El 6 de junio de 1999, en Avellaneda, Independiente goleaba 4 a 0 al Boca de Bianchi, decretando el fin de una racha récord de partidos sin perder para el equipo de la Ribera: 40 cotejos invictos. Cinco eran mérito del interinato de García Cambón a finales del Clausura 98, y los restantes 35 de las extraordinarias campañas de Carlos Bianchi. Pese a la abultada derrota, el empate de San Lorenzo y la derrota de River permitieron que Boca se consagre campeón en la cancha del Rojo esa misma tarde. 
Con el correr de los años, y sobre todo con el curso que siguió el fútbol argentino, que se volvió más parejo y friccional, parecía difícil que pudiera superarse ese récord. Sin embargo, y pese a todos los cuestionamientos que aún hoy resiste su equipo, Julio Falcioni está cerca de lograrlo. Con la victoria de ayer ante Central Córdoba, el Emperador alcanzó los 35 partidos sin perder, contando los dos de la Copa Argentina y el empate en la Libertadores. Está a solo tres de Bianchi en torneos locales, y a ocho de igualar el récord de partidos sin conocer la derrota que hoy gobierna al fútbol argentino.

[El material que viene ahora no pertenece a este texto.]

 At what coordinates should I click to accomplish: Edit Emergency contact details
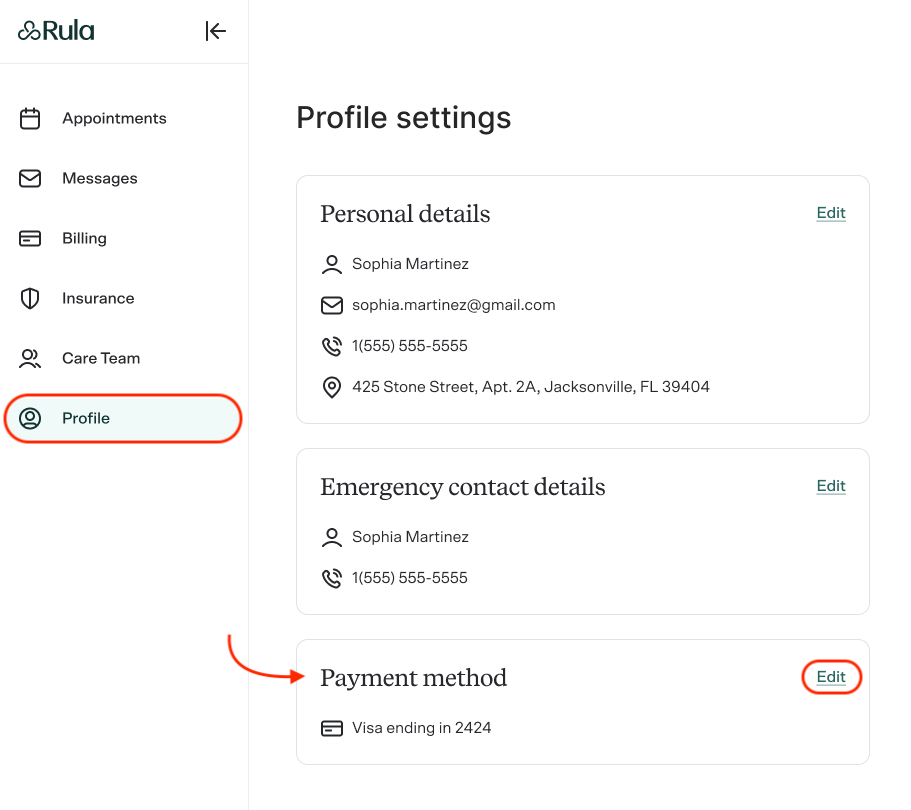click(x=831, y=486)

Los números, de todas formas, son distintos. El equipo de Carlos Bianchi cosechó 25 victorias y 10 empates; marcó 74 goles y recibió 18. Sobre un total de 105 puntos, el Virrey obtuvo 85, lo que marca una efectividad del 80,95%.
La campaña actual del Xeneize acumula, teniendo en cuenta las participaciones en las Copas, 20 triunfos y 15 empates. Las estadísticas de Falcioni marcan una idéntica eficacia defensiva, ya que recibió también 18 goles, aunque también muestran una deficiencia importante en materia de ataque: su equipó infló la red 52 veces, 22 menos que el plantel bicampeón de Bianchi. Hasta el momento, el Emperador cosechó 75 puntos sobre 105, lo que acusa una efectividad del 71%.

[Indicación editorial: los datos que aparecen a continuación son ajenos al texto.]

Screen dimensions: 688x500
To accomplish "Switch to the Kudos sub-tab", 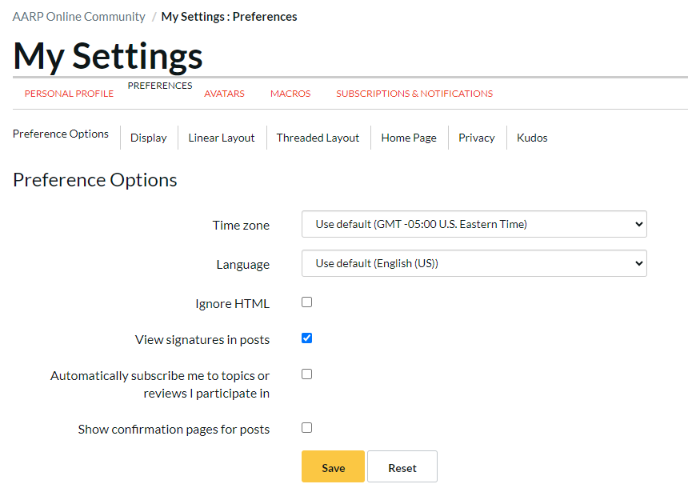I will (531, 138).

Los estilos son muy distintos y las comparaciones, odiosas. Lo cierto es que en materia estadística, el Emperador debe mantenerse invicto tres veces más para alcanzar a Bianchi en el ámbito doméstico, y si no pierde en los próximos 9 partidos del Clausura, establecerá un nuevo récord en el fútbol argentino.
“Boca es Deportivo Ganar Siempre”, definió el Coco Basile alguna vez. Hoy, lo importante es que, sea quien sea el técnico, Boca se mantenga en la elite y vuelva a acostumbrarse a no perder, consigna que apenas un año atrás parecía extinta.